Nein, das ist leider keine Satire.

Das ist die Einleitung zur Bewerbung als Kulturhauptstadt 2025. Dass wir uns wirklich mit dem Motto “In aller Bescheidenheit” bewerben wollen, weil eine Zeitung im Jahre 1820 in einer Kolumne Hannover so beschrieb – wie groß muss die Verzweiflung bei der Suche nach einer Idee da nur gewesen sein?

Es fällt mir schwer, überhaupt über diese Bewerbung in ihrer jetzigen Form zu sprechen.

Ich schwanke noch zwischen ungläubigem Kopfschütteln und verzweifeltem Lachen – und Ende bleibt vor allem ein Gefühl übrig: ich bin peinlich berührt und frage mich, kann man das noch retten? Und wenn ja, wie?

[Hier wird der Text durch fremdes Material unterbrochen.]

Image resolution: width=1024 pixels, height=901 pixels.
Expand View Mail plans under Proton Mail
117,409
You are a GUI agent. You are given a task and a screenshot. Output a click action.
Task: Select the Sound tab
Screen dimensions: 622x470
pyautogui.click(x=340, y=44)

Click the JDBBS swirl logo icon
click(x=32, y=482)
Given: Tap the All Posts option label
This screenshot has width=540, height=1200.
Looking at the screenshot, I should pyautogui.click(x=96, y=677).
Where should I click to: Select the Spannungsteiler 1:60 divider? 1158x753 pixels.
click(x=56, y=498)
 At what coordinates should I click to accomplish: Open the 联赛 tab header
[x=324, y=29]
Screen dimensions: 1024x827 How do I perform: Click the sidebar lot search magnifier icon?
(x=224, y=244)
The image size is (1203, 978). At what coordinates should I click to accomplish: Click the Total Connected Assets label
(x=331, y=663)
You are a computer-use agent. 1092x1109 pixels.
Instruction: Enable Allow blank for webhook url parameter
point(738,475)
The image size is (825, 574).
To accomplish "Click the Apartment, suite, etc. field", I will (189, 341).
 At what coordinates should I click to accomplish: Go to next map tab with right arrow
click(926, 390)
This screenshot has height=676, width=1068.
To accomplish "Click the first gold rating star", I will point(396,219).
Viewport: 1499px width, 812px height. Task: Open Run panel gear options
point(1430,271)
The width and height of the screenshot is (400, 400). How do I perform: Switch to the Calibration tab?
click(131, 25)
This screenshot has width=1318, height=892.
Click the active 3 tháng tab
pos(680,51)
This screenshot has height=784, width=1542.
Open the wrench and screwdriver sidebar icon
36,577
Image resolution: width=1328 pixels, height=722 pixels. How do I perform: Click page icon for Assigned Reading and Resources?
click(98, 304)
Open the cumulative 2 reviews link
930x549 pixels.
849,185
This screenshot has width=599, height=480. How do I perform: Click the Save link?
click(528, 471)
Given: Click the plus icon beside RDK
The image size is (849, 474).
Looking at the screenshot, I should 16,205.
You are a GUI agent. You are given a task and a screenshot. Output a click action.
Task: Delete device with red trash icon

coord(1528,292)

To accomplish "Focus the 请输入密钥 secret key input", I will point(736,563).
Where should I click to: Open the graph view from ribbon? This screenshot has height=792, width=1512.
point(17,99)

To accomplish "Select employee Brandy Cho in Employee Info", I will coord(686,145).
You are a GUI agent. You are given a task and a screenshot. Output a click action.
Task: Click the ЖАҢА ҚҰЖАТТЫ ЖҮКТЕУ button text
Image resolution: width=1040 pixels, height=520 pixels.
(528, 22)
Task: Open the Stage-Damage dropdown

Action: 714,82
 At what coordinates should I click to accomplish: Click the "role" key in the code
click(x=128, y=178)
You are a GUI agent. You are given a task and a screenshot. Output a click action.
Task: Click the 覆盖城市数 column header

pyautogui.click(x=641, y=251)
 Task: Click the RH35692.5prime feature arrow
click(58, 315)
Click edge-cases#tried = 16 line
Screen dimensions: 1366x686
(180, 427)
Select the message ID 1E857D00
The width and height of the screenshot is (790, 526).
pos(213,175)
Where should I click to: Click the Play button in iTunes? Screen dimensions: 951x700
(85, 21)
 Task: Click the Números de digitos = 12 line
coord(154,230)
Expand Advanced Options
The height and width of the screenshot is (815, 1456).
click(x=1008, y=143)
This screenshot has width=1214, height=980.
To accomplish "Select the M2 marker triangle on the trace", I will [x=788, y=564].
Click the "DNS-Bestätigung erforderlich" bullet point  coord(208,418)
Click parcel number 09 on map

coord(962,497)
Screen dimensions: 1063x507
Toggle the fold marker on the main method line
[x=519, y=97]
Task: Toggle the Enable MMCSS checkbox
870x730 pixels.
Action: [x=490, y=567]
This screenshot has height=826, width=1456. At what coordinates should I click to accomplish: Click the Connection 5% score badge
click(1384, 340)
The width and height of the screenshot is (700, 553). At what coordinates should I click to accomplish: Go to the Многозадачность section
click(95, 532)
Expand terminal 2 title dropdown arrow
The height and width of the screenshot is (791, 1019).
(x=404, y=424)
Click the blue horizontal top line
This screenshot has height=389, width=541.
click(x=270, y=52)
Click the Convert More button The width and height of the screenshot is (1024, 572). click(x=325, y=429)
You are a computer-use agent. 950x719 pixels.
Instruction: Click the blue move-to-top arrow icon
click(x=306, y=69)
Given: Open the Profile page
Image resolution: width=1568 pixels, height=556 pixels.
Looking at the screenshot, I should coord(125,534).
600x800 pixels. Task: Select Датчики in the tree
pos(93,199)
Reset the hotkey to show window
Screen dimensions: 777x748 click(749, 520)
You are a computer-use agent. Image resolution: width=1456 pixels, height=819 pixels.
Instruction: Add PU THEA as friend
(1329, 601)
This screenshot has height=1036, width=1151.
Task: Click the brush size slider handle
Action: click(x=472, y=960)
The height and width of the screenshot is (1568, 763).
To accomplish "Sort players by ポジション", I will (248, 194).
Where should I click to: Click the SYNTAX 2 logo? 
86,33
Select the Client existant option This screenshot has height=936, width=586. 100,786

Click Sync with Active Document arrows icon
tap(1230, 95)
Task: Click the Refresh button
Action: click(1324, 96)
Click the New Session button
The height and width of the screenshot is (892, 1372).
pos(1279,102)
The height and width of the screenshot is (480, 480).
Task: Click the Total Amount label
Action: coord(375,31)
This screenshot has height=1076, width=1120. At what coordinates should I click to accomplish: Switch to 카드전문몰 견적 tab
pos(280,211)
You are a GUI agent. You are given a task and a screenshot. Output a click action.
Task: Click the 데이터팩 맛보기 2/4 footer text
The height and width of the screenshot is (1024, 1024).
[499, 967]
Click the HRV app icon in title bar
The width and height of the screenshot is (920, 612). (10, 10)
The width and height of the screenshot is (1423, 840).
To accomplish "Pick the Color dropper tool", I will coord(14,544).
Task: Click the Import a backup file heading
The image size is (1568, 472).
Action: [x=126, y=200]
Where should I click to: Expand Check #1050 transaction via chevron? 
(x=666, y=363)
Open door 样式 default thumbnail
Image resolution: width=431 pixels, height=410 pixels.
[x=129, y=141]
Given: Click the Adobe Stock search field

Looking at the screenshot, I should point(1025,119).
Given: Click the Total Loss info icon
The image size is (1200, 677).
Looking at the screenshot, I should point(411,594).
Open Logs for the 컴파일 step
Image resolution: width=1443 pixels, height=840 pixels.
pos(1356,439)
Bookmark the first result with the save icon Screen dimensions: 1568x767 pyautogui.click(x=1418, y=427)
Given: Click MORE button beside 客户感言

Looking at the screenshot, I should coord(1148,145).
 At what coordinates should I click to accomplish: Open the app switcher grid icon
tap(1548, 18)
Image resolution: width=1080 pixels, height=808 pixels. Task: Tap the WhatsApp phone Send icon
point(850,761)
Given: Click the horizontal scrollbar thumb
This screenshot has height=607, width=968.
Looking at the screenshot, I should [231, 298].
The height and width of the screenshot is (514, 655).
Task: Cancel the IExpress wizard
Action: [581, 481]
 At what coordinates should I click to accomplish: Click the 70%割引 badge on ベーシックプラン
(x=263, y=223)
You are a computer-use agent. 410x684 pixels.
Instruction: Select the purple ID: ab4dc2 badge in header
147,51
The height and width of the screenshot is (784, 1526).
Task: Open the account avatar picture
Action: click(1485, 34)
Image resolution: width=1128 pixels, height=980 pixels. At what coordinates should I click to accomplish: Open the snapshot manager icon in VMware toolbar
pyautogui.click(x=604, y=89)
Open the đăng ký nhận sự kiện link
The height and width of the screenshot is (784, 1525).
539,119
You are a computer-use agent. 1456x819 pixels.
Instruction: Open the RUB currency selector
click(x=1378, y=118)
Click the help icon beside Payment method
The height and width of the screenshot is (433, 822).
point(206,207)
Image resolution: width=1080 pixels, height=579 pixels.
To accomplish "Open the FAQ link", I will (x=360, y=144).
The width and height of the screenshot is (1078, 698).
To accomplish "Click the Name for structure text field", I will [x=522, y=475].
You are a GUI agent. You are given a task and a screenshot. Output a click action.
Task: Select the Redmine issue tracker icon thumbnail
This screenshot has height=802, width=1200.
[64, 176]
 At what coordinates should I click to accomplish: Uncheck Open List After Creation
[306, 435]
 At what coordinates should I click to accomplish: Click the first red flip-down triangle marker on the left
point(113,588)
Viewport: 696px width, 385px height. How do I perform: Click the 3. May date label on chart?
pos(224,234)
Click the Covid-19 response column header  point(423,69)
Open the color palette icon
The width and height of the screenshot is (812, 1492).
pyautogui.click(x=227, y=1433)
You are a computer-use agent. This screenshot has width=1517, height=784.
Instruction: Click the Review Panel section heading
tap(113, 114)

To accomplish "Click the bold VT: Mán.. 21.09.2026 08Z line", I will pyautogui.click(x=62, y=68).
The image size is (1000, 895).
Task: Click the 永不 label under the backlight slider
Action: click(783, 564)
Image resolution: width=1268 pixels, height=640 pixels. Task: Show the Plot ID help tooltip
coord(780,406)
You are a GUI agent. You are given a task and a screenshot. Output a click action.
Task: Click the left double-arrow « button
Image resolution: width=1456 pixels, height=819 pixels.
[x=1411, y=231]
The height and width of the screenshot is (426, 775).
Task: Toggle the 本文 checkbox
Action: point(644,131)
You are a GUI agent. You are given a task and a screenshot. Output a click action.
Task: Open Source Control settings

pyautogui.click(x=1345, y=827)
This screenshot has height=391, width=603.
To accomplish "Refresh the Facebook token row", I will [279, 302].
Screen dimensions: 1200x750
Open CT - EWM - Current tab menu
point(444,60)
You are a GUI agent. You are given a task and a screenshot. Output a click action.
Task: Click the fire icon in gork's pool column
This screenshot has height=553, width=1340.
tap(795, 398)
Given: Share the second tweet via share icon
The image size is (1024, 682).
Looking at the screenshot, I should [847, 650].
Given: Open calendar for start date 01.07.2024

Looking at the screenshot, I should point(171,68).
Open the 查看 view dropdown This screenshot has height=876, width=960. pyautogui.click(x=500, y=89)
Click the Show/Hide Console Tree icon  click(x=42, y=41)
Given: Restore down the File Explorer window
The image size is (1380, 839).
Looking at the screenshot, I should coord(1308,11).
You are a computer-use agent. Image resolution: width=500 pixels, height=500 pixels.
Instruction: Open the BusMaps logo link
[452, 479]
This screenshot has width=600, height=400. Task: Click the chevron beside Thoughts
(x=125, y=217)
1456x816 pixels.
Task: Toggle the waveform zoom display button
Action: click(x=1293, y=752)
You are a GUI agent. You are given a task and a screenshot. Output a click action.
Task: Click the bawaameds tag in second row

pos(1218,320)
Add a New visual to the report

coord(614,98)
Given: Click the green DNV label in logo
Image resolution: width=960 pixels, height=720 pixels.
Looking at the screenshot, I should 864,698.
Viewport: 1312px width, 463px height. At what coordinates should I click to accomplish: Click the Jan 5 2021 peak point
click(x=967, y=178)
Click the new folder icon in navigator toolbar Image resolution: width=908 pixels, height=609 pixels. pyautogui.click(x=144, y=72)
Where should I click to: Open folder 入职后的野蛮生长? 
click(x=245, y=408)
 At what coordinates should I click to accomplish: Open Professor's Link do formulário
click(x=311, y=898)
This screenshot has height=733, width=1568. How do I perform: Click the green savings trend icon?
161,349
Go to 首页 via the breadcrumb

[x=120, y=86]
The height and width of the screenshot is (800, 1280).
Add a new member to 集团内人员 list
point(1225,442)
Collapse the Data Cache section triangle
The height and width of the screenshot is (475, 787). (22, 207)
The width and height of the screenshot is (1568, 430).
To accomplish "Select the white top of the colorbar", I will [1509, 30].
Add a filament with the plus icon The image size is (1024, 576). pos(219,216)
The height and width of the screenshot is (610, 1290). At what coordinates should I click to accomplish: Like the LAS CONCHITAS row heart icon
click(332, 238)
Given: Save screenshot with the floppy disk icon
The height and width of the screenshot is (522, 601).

Der Theaterbeirat schätzte die aktuelle Förderung der freien Theater im Jahre 2018 wie folgt ein: “Der knappe Mitteleinsatz für die freie Theaterszene in einer Landeshauptstadt, die mit dem Wunsch Kulturhauptstadt Europas zu werden kokettiert, ist ansonsten mit provinziell und euphemistisch beschrieben.” Das sind harte Worte, die sie bei der Bewerbung nicht mehr verwenden müssen, da die komplette Theaterszene ja  gar nicht in der Drucksache bedacht wird. Genauso wenig wie unsere Museen! Oder unsere Literaturszene! Da führen wir jüngst extra einen Preis ein, nennen ihn ganz plakativ “Literaturpreis der Landeshauptstadt Hannover” und klammern Hannover als Standort für herausragende Literatur dann gleich wieder aus. Nur für eine kleine hannoversche Musiknote ist gerade noch Platz in der Drucksache!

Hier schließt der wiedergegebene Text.